LIF – Language in Focus Journal, Volume 1, No: 1, 2015 DOI: 10.1515/lifijsal-2015-
Rachael Ruegg
Akita International University, Japan
Abstract
For many years, people have considered lexis and grammar separately in the context of teaching and learning English. In the assessment of second language writing, lexis and grammar continue to be considered separately. However, recent corpus studies have questioned this approach and argued that lexis and grammar are fundamentally inseparable. While the assessment of lexis and grammar as two distinct qualities lends face validity to assessment criteria, the corpus literature suggests that raters may not be able to accurately distinguish the two. The current study examines the ability of raters to separate lexis and grammar when using an analytic rating scale to assess timed essays. In this experiment, the lexical content of 27 essays was manipulated before rating in order to determine the effect of lexical accuracy, lexical variation and lexical richness on lexis and grammar scores. From the results, it seems that raters are sensitive to lexical accuracy, but not lexical variation nor lexical richness. In addition, the manipulation of lexical qualities had a significant effect on grammar scores but not on lexis scores, supporting the idea that raters find it challenging to distinguish lexis from grammar.
1. Introduction For many years, people have considered lexis and grammar separately in the context of the teaching and learning of English. However, recent corpus studies (see Biber, Conrad, & Cortes 2004; Gries & Stefanowitsch, 2004; Hoey, 2005; Hoey & O’Donnell, 2008; Hunston, 2008; Römer, 2009; Sinclair, 2004) have questioned this traditional approach and argued that lexis and grammar are fundamentally inseparable.
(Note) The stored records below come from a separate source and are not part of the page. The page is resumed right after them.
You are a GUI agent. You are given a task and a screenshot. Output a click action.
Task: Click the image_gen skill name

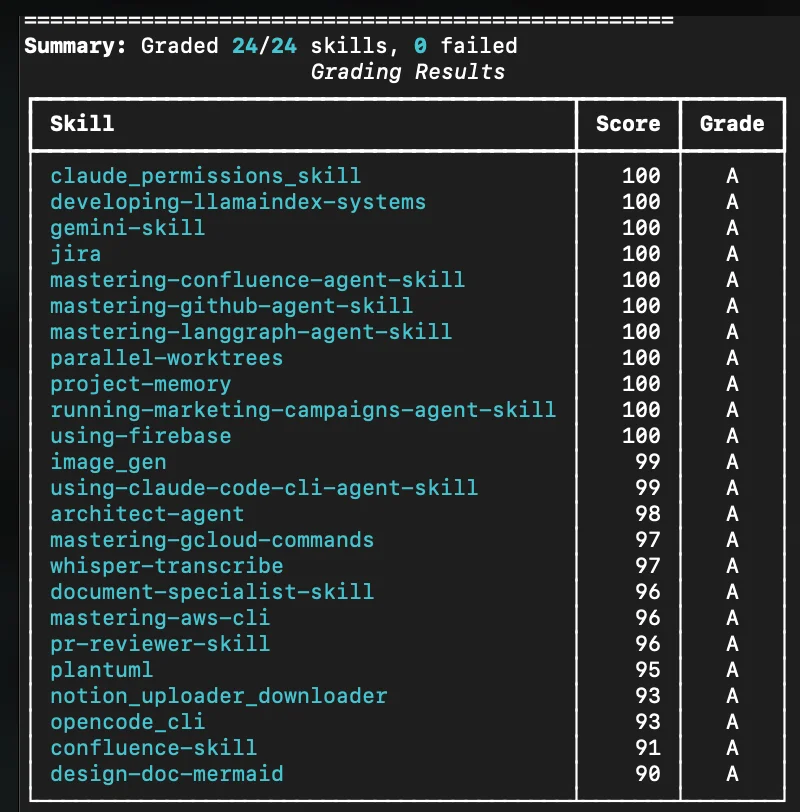point(108,462)
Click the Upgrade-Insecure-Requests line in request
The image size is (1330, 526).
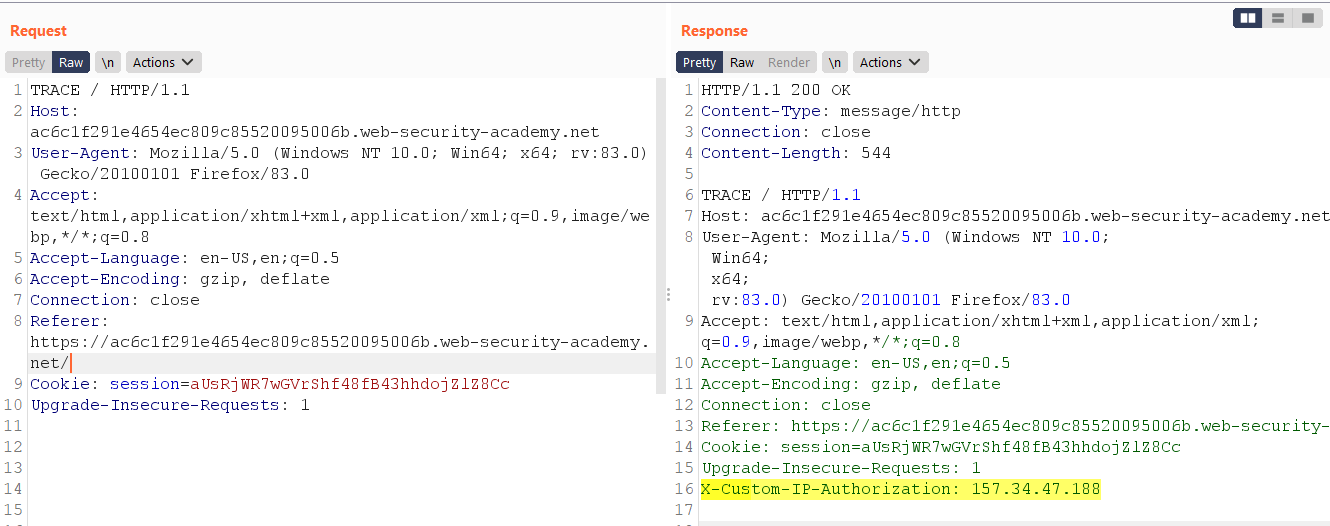coord(170,405)
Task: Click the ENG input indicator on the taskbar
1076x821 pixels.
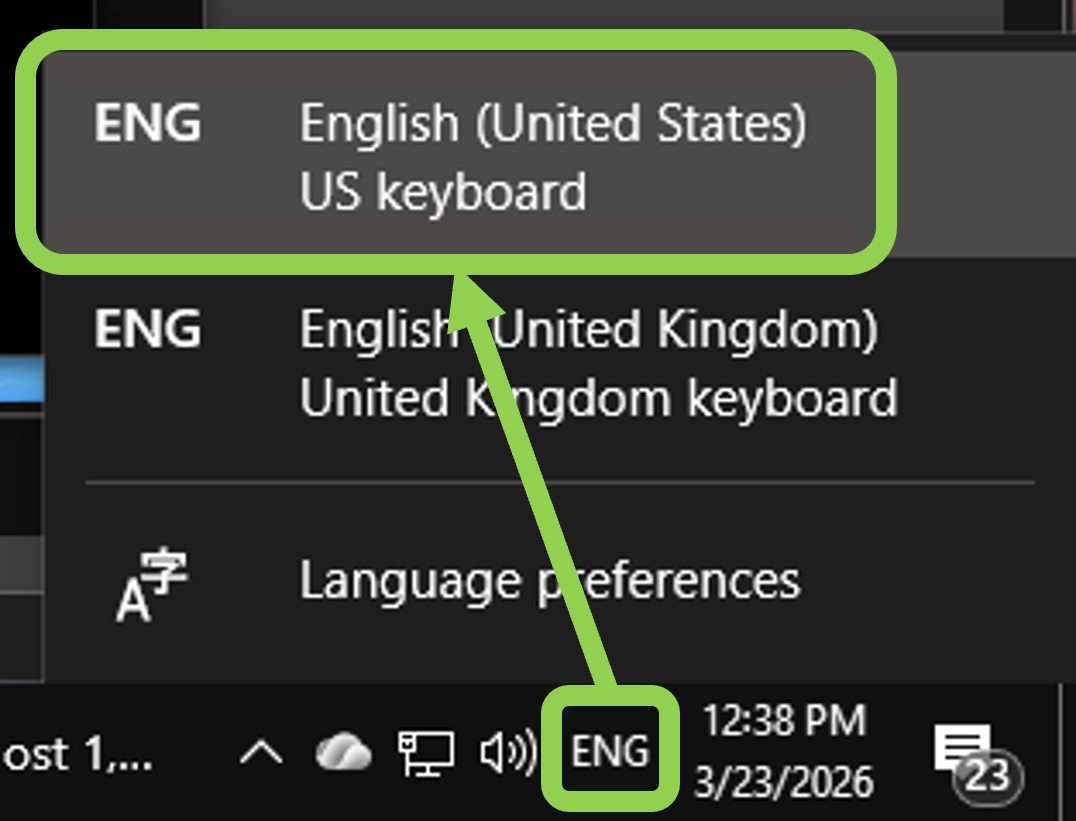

Within the context of language assessment, in the assessment of writing, lexis and grammar continue to be considered separately. Many assessment criteria, both those used in tests of English writing and those developed for use in classroom assessment mention lexis and grammar as two separate qualities to evaluate. (e.g. IELTS (n.d.), The ESL composition profile (Jacobs, Zinkgraf, Wormuth, Hartfiel, & Hughey, 1981), The ELTT rating scale for writing (Austrian University ELTT Group, n.d.), TOEFL iBT (ETS., n.d.)
LIF – Language in Focus Journal No. 1
Discussion with a large number of colleagues suggests that classroom instructors also tend to consider lexis and grammar separately. While the assessment of lexis and grammar as two distinct qualities lends face validity to assessment criteria, the corpus literature (e.g. Hoey, 2005; Römer, 2009) suggests that raters may not be able to accurately distinguish the two. Therefore, continuing to assess lexis and grammar separately may decrease the reliability of assessment instruments. Very little research has been published attempting to ascertain whether raters or classroom instructors are able to distinguish between lexis and grammar. Indeed, little has even been published discussing where this distinction might lie.
In a previous study (Ruegg, Fritz & Holland, 2011), it was observed that raters had difficulty separating lexis and grammar when using an analytic rating scale to assess timed essays. The current study further examines this issue by using an experimental design. It was considered by the researchers that an experimental design would provide stronger results than the observational study because of the ability to control the content of the essays rated. The purpose of this experimental study is to confirm the results of the previous observational study. The research questions for the current study are:
2.1 Defining lexis
Although there has been an abundance of research on lexis, few studies have attempted to define lexis. A prime example of this is in a study by Bardovi-Harlig and Bofman (1989) which investigated the relationship between syntactic complexity and overall accuracy in writing. They identified three different categories of errors: syntactic (e.g. word order), morphological (e.g. preposition errors), and lexical-idiomatic (i.e. vocabulary). However, although they defined the first two categories, they failed to explain what was included in the third category.
Several studies have attempted to define vocabulary. For the purpose of his study, Chastain (1990) defined vocabulary errors as “[a] a wrong word; [b] a missing word; or [c] an extra word” (p. 11). All of these errors could be classified as word choice errors, whereas none of them pertain to word formation. Kobayashi and Rinnert (1992) also took into account word choice and not word formation in their definition of lexis. They identified three kinds of vocabulary errors: word choice, awkward formation (considered at the sentence level rather than at the word level) and transitional problems.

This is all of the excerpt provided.